During the programming process, it is inevitable to deal with special registers, and it is necessary to repeatedly select the corresponding memory banks, that is, to set or clear the 6th bit (RP1) and the 5th bit (RP0) of the STATUS register. This brings some troubles to programming to some extent.
For the above-mentioned single-chip microcomputers, its bit instruction operations are usually limited to the memory bank 0 area (00 - 7FH). Data transmission and logical operations basically have to be carried out through the working register W (equivalent to the accumulator A of the 51 series). While in the 51 series, data can also be directly transferred between registers (for example: MOV 30H, 20H; directly transfer the content of register 20H to register 30H). Therefore, the bottleneck phenomenon of the PIC single-chip microcomputer is even more serious than that of the 51 series, which can be clearly felt in programming.

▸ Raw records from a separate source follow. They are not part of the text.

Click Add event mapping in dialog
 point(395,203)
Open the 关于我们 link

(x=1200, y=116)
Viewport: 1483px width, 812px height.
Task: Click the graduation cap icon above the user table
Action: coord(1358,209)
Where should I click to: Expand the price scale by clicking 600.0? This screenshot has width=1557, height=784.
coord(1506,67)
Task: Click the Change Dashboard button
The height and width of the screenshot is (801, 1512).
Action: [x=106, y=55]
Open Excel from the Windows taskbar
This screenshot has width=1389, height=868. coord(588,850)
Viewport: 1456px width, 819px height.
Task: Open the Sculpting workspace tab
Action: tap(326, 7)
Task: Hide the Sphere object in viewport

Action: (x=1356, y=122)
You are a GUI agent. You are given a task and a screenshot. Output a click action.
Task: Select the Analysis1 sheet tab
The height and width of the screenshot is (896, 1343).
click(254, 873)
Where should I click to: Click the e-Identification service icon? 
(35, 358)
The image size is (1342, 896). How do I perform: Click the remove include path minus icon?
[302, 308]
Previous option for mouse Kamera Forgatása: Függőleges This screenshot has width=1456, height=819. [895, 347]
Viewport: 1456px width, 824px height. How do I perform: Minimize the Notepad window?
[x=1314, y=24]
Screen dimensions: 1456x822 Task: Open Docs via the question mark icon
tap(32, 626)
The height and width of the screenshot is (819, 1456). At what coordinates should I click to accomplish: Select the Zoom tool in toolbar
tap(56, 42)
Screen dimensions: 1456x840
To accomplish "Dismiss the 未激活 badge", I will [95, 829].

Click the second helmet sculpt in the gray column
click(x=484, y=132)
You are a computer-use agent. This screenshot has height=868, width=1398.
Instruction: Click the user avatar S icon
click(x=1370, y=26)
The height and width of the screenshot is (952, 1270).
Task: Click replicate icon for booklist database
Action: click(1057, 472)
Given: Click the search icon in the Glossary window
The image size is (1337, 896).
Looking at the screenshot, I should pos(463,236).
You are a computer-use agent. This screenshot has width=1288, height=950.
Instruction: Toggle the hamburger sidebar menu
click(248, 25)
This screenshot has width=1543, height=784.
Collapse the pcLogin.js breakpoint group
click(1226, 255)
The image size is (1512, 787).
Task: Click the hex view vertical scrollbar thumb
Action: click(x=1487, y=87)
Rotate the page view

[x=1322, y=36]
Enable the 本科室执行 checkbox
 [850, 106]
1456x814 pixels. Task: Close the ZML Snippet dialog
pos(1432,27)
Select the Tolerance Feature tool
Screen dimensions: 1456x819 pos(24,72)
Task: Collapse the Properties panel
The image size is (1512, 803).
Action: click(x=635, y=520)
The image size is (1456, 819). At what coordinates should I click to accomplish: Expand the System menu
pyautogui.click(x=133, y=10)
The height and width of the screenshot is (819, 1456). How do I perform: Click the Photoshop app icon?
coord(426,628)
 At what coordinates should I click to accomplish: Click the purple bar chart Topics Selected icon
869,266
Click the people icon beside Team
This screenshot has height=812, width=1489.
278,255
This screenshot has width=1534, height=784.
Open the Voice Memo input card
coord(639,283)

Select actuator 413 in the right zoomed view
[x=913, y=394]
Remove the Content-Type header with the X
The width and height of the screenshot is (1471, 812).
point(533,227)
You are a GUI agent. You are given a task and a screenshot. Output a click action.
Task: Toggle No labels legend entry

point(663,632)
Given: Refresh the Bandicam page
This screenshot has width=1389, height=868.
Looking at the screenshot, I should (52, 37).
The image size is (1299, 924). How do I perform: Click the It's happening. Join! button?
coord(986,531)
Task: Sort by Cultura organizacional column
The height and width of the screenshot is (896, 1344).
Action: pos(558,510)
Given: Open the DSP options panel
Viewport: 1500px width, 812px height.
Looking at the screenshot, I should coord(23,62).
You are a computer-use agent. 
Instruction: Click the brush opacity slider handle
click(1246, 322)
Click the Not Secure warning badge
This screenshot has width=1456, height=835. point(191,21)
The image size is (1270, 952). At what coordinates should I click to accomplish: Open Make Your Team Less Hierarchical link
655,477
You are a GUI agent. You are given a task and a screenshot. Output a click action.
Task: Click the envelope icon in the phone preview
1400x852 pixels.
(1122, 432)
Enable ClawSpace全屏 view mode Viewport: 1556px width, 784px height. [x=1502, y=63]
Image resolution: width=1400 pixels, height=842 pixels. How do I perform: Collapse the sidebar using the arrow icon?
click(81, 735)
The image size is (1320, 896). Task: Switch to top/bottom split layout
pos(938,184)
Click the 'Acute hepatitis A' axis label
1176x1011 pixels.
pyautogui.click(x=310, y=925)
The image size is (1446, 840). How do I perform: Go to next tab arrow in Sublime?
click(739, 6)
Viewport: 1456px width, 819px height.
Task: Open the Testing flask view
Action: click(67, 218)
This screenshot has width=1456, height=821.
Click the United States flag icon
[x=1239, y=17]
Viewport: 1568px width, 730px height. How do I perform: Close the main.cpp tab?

Advantages and Disadvantages of AVR Single-Chip Microcomputers
The AVR single-chip microcomputer is characterized by high performance, high speed, and low power consumption. It cancels the machine cycle, takes the clock cycle as the instruction cycle, and implements pipelining operations. The instructions of the AVR single-chip microcomputer are in units of words, and most of the instructions are single-cycle instructions. And a single cycle can not only execute the function of the current instruction but also complete the reading of the next instruction at the same time.
There are 32 general-purpose registers in total (R0 - R31). The first 16 registers (R0 - R15) cannot directly deal with immediate numbers, so the universality is somewhat reduced. While in the 51 series, all its general-purpose registers (addresses 00 - 7FH) can directly deal with immediate numbers, which is obviously better than the former.

Advantage 1
The AVR series does not have a structure similar to the accumulator A. It mainly realizes the function of A through the registers R16 - R31. In the AVR, there is no data pointer DPTR like the 51 series. Instead, three 16-bit registers, X (composed of R26 and R27), Y (composed of R28 and R29), and Z (composed of R30 and R31), are used to complete the function of the data pointer (equivalent to having three sets of DPTR), and they can also perform operations such as post-increment or pre-decrement.
In the 51 series, all logical operations must be carried out in A; while in the AVR, they can be carried out between any two registers, avoiding the back-and-forth operations in A, which are all stronger than the 51 series.

Advantage 2
The special registers of the AVR are concentrated in the address area from $00 to $3F, and there is no need to go through the process of selecting memory banks first like the PIC, so it is more convenient to use than the PIC. The address area of the on-chip RAM of the AVR is from $0060 to $00DF (AT90S2313) and from $0060 to $025F (AT90S8515, AT90S8535). They occupy the address of the data space. These on-chip RAMs are usually only used to store data and generally do not have the function of general-purpose registers. When the program is complex, the 32 general-purpose registers R0 - R31 seem to be insufficient; while the 51 series has as many as 128 general-purpose registers (four times that of the AVR), and there will be no such feeling during programming.

Disadvantage
The I/O pins of the AVR are similar to those of the PIC. It also has direction registers used to control input or output. In the output state, the output current at a high level is about 10 mA, and the sinking current at a low level is 20 mA. Although it is not as good as the PIC, it is better than the 51 series.